QUATRIÈME PARTIE[1].


X.

Que nos pensées sont changeantes ! Pour avoir aperçu en sortant de la gare de Genève une casquette qu’une main agitait en l’air, Marguerite Mirion, comtesse d’Omis, avait goûté six heures de profond et bienfaisant sommeil. À peine se fut-elle réveillée, il se fit dans son esprit une révolution subite. Elle se reprocha comme une faute irréparable l’imprudence qu’elle avait commise ; elle en prévoyait les suites, qui l’effrayaient. — Il n’y a de sûr dans ce monde que le courage, se disait-elle, et de tous les partis à prendre le plus sage est toujours celui qui coûte le plus. Mon devoir était de confesser à Roger mon indiscrétion involontaire. Je n’ai pas osé. Désormais me voilà condamnée au silence. Si je lui avouais aujourd’hui qu’un hasard m’a rendue témoin de cette horrible scène du grenier, son premier mot serait : vous venez de passer trois jours à Genève ; jurez-moi que vous n’y avez parlé à personne de ce que vous aviez vu et entendu.
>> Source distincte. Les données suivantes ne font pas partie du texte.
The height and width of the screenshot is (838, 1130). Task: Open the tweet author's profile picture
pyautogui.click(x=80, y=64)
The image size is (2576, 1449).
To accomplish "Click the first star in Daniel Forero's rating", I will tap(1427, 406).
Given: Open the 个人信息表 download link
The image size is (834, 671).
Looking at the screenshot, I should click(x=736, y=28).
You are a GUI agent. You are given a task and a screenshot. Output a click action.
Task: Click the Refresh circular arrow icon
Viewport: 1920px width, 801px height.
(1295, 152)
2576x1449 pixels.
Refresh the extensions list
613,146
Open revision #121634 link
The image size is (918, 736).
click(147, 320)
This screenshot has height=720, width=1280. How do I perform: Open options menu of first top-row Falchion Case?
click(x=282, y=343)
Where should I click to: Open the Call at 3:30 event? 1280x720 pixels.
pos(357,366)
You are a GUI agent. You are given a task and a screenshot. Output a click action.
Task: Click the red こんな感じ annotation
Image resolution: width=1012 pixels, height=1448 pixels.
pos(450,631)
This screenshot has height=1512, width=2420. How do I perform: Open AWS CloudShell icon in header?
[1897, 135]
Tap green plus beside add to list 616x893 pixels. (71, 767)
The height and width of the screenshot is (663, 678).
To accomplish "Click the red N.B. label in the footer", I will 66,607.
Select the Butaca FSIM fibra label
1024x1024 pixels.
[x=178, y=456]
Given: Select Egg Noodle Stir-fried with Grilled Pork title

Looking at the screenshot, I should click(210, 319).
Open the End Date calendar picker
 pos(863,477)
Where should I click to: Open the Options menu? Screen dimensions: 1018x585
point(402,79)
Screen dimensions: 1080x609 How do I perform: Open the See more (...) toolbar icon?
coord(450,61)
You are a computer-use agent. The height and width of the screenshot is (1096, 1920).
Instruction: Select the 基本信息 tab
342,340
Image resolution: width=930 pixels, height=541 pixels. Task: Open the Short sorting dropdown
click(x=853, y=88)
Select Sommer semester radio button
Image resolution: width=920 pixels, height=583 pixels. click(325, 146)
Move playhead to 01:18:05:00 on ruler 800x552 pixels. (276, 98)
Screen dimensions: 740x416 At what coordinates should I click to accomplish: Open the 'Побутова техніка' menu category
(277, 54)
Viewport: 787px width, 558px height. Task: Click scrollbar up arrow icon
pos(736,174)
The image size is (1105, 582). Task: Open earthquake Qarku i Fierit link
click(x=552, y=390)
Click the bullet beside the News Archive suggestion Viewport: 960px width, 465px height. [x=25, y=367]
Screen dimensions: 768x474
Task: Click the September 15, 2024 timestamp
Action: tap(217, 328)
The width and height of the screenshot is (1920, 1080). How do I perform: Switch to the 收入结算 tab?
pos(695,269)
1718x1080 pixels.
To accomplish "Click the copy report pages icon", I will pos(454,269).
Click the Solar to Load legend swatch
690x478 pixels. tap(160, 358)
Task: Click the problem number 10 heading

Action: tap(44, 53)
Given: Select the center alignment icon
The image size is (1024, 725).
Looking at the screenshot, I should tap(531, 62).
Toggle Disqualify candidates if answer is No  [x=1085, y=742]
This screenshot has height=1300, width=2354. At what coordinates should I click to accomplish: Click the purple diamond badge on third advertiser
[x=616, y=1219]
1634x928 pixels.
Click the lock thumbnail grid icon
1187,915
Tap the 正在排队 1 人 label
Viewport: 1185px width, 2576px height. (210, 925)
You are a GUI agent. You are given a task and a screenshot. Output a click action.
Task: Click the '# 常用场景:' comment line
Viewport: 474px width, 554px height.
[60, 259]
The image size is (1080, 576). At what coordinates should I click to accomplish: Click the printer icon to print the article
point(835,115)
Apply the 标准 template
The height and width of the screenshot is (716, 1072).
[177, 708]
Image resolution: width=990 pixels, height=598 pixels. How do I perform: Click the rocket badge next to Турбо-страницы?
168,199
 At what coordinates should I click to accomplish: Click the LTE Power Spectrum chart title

Que lui répondrais-je ? Ma seule ressource serait de mentir… — Elle s’interrogea pour savoir si elle était capable ou non de ce mensonge. Il lui sembla que c’était une montagne à soulever, que cette montagne retomberait sur elle et l’écraserait. Ce n’était

  1. Voyez la Revue du 15 juillet, des 1er et 15 août.